O que a nossa geladeira diz sobre nós? Pra Fê Canna, muito

O que a nossa geladeira diz sobre nós? Pra Fê Canna, muito

O que você come é fundamental. E pra @fecanna, de quem e como você compra sua comida também. Já falamos que você pode votar todo dia com cada escolha, e nossa alimentação é provavelmente a mais poderosa ferramenta, já que impacta diretamente (e muito!) nosso planeta - além de ser algo que fazemos todo santo dia.

Produção orgânica e local, vegetarianismo e consumo sem plástico são só alguns dos assuntos que fazem parte desse universo na vida da Fê, que segue refletindo e criando uma rotina cada vez mais alinhada com seus valores. Pra ela, tudo está mais do que conectado: “Não dá mais pra ter uma preocupação seletiva”.

Mas o que a nossa geladeira tem a ver com isso? Tá tudo lá: o saquinho de pano que carregou os legumes, as folhas guardadas com cuidado pra durarem mais, o pote de vidro que vai ser reutilizado como recipiente. Ou também aquela marca suspeita, um potão de sorvete industrializado ou um inocente brócolis empacotado em um (desnecessário) plástico. Ela nada mais é que um simples retrato da responsabilidade (ou falta dela) que temos em relação a cada pequeno aspecto do complexo universo dos alimentos.

As escolhas diárias da Fê não tem a ver só com a sua própria saúde: elas levam em conta todo o nosso contexto. São a prova que de nada vale falar sobre o que queremos que mude se não somos capazes de atuar – nas menores coisas – de acordo com nossos valores.

 

Responsabilidade

Quebrar o paradigma de que tomar atitudes mais conscientes é muito complicado ou caro é o primeiro passo pra começar a fazer melhores escolhas: “Eu não acho que seja tudo menos prático ou muito mais difícil. Só acho que é diferente do que estamos acostumados, aí rola um estranhamento. Pra mim é uma questão de percepção. O tempo que eu levo pra bater um bolo, assar e lavar a louça é o mesmo tempo que eu levaria pra ir até o mercado comprar. E eu gasto menos, sei o que coloco no meu bolo e não produzo lixo.”

A partir do momento em que entendemos nosso papel no que a indústria produz e em como o varejo atua, percebemos que nosso compromisso com o que acreditamos é o que mais tem potencial de mudar as coisas.
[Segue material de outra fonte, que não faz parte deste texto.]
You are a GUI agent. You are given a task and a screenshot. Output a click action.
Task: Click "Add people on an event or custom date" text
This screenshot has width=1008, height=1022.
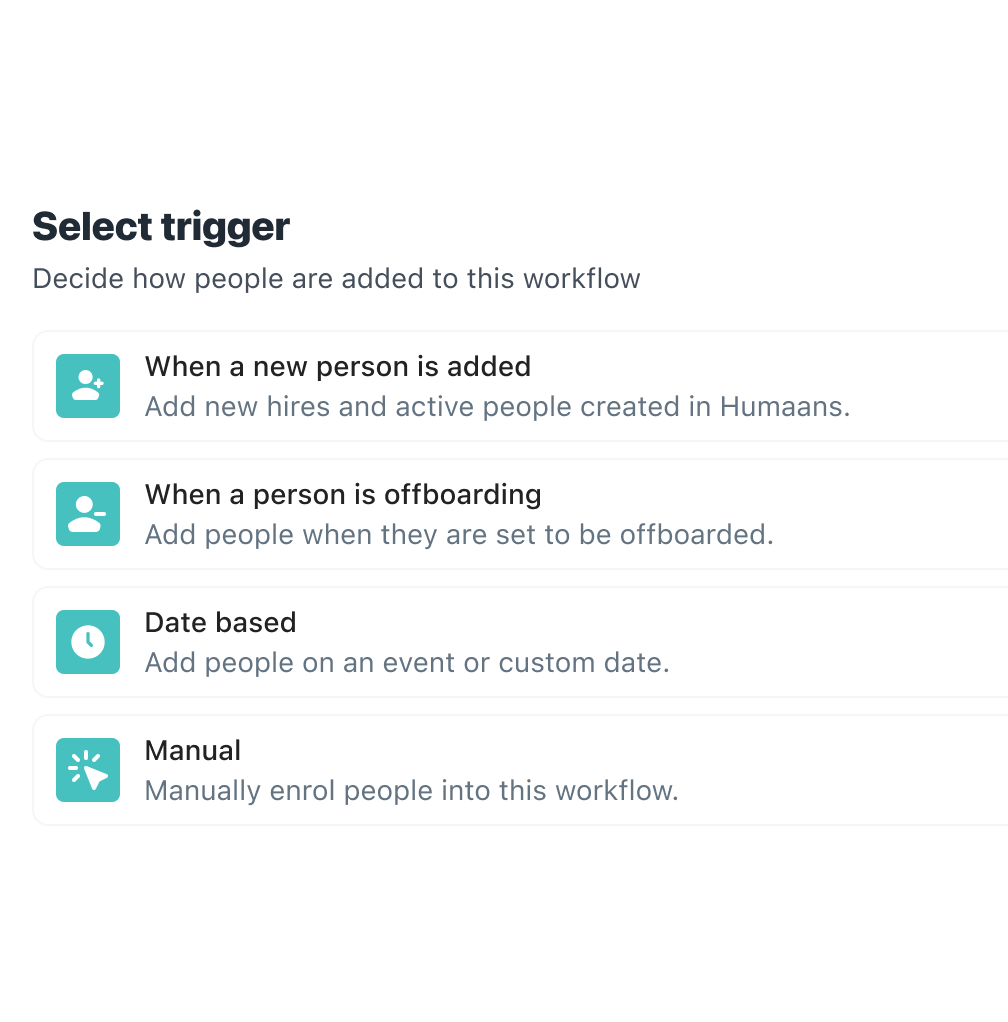click(x=407, y=663)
Estamos falando de oferta e demanda: quanto mais escolhermos melhores opções, mais forte é a mensagem pro mercado de que ele tem que mudar. O conceito de dollar voting vem daí: cada centavo seu passa uma mensagem importante, é um voto.
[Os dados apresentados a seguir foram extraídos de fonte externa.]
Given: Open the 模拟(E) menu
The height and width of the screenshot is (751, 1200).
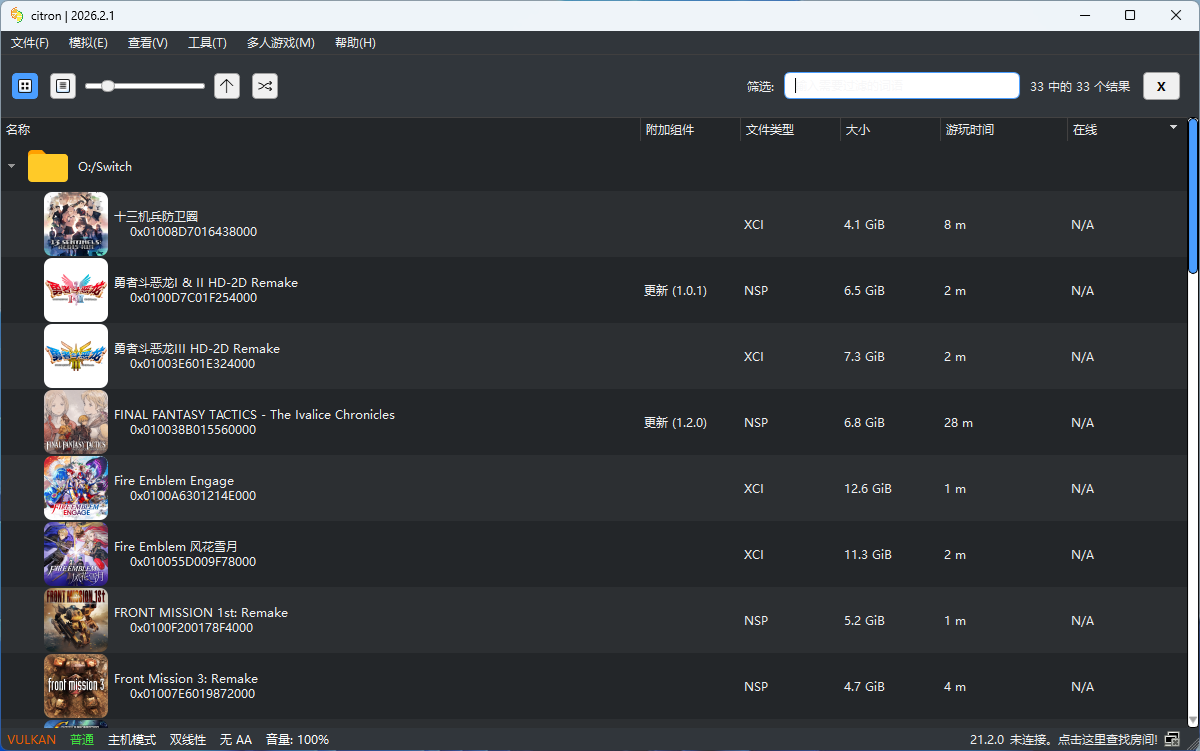Looking at the screenshot, I should (x=88, y=43).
Ao entender este ciclo, simplesmente não faz sentido fazer as coisas de outra maneira: “Posso chegar em casa do mercado e deixar tudo jogado no balcão em sacos plásticos até me dar na telha de guardar? Posso! Mas eu sei que um monte de coisa vai estragar, então vou lá e guardo direitinho. Posso ir no mercado despreparada sem nenhum saquinho ou ecobag? Posso, mas raramente acontece porque eu não quero ter que assumir a responsabilidade de lidar com todo esse plástico e desperdício depois. Então vou ao mercado uma vez por semana, já saio com meu carrinho, meus saquinhos e tudo que preciso”. Nada mais lógico.

 

Embalagens

@fecanna é também criadora da @furo.eco.br, uma marca de produtos essenciais em materiais naturais e de reuso. São saquinhos pra compras à granel, guardanapos de pano, aventais e outros objetos feitos à mão e sem desperdícios. Uma empresa com produtos pensados de cabo a rabo e que além de tudo é familiar: a mãe da Fê, Glória, produz cada peça e cuida da logística, enquanto ela é responsável pela criação, divulgação e atendimento aos clientes. A Furo é um ótimo exemplo de negócio que já nasceu de acordo com a pluralidade e complexidade que é o mundo da sustentabilidade.
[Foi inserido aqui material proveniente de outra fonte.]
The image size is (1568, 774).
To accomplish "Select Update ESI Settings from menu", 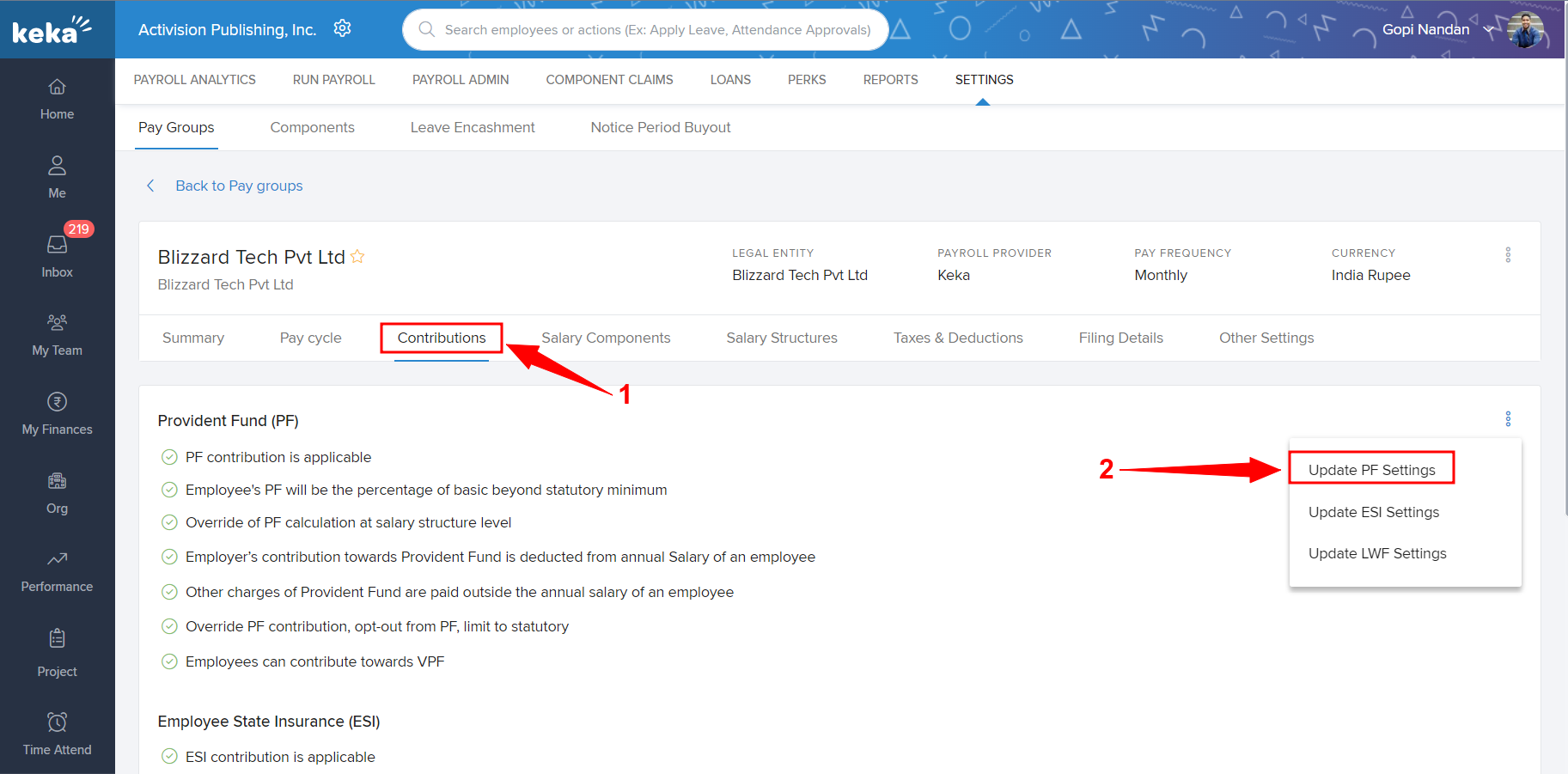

No caso das embalagens o tamanho do problema assusta: grande parte das cidades não tem centrais de reciclagem suficientes para processar a quantidade de lixo que gera. Em São Paulo, por exemplo, mesmo com a coleta seletiva, o problema ainda é a capacidade: menos de 10% de tudo que é descartado é reciclado. Na próxima vez que for comprar um produto com uma embalagem que se diz “reciclável” pense se ela realmente chegará a ser reciclada – e reflita se não há uma alternativa disponível que não gere lixo. Lembre do vidro de azeitona que pode ser lavado e usado de novo, a sacolinha de pano que pode ser multiuso. É um esforço mínimo e normalmente há opções.

 

Desperdício

1/3 de toda comida que é produzida no mundo é desperdiçada e quase metade desse problema está muito perto da gente: dentro de casa. 54% das perdas acontecem nas fases de produção, transporte e armazenamento, mas todo o resto é comida que compramos e vai parar no lixo.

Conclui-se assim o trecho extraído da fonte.